A New York town downstream from a shuttered nuclear power plant passed a resolution asking state lawmakers to make a proposed ban against discharging radioactive wastewater in the state stricter.
The five-member Greenburgh Town Board approved the resolution over the weekend. The town in Westchester County, N.Y., over the northern border of the city borough of the Bronx, is roughly 20 miles downstream of the Indian Point Energy Center, which Holtec Decommissioning International is decommissioning.

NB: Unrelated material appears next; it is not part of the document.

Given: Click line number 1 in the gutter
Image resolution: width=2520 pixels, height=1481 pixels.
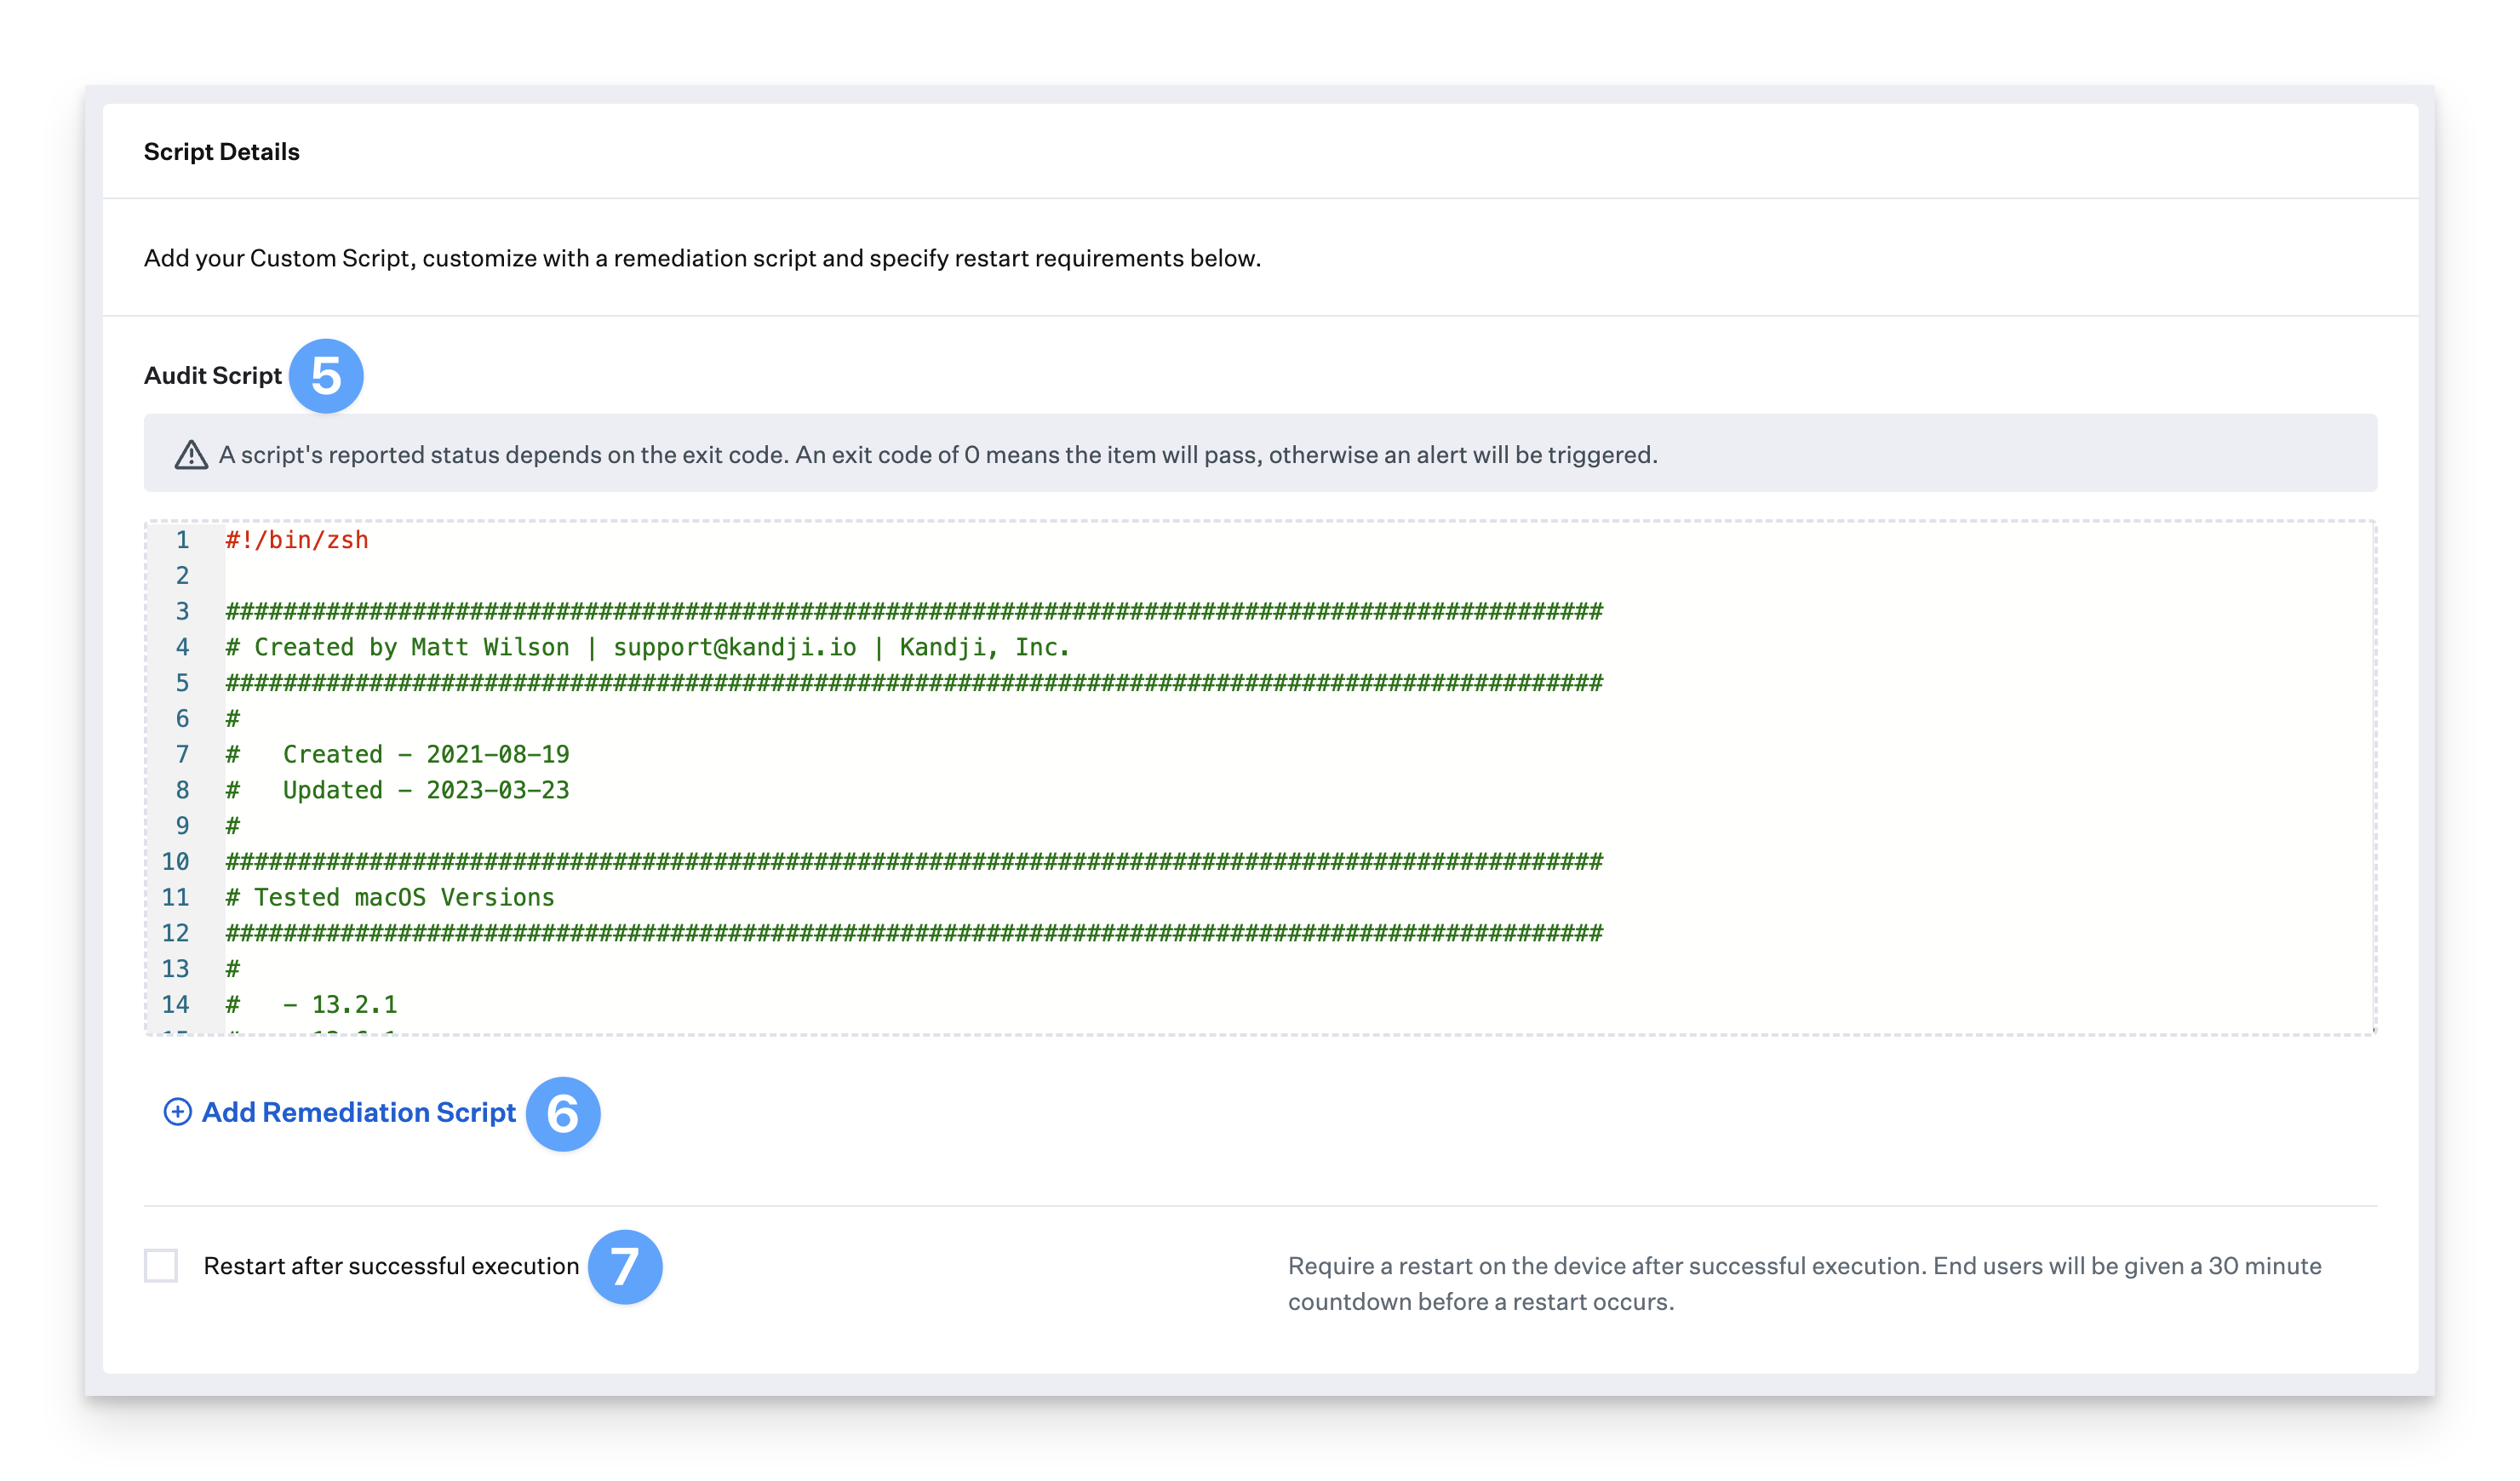Looking at the screenshot, I should tap(182, 540).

Greenburgh had a population of about 95,000, according to the 2020 U.S. census.
Indian Point, which shut down for good in 2021, is located near the banks of the Hudson River in Buchanan, N.Y. Like other nuclear energy and nuclear waste projects across the country, the plant is the target this year of state-level legislation aimed at strictly regulating the operations of companies dealing with radioactive material.
There are two identical bills pending in New York’s bicameral legislature that would forbid “the discharge of any radiological agent into the waters of the state,” according to a summary posted online.
The bills are: S05181 in the state Senate, sponsored by state Sen. Pete Harckham (D-NY-S40) and A05338, sponsored by Assemblywoman Dana Levenberg (D-NY-A95). Harckham’s district includes Greenburg, Levenberg’s district includes Indian Point.
First-time violators would be fined $25,000 per day, the bill said, a figure that would increase to $50,000 and then $150,000 for subsequent offenses.
The anti-wastewater-discharge bills were referred to the environmental conservation committees in their respective chambers, where they had yet to receive a hearing as of Wednesday. The last scheduled day of the New York state legislative session was June 8.
Holtec faces similar pressure in Massachusetts, where some local officials have come out against discharging radioactive water from the decommissioning of Pilgrim Nuclear Power Station into Cape Cod Bay.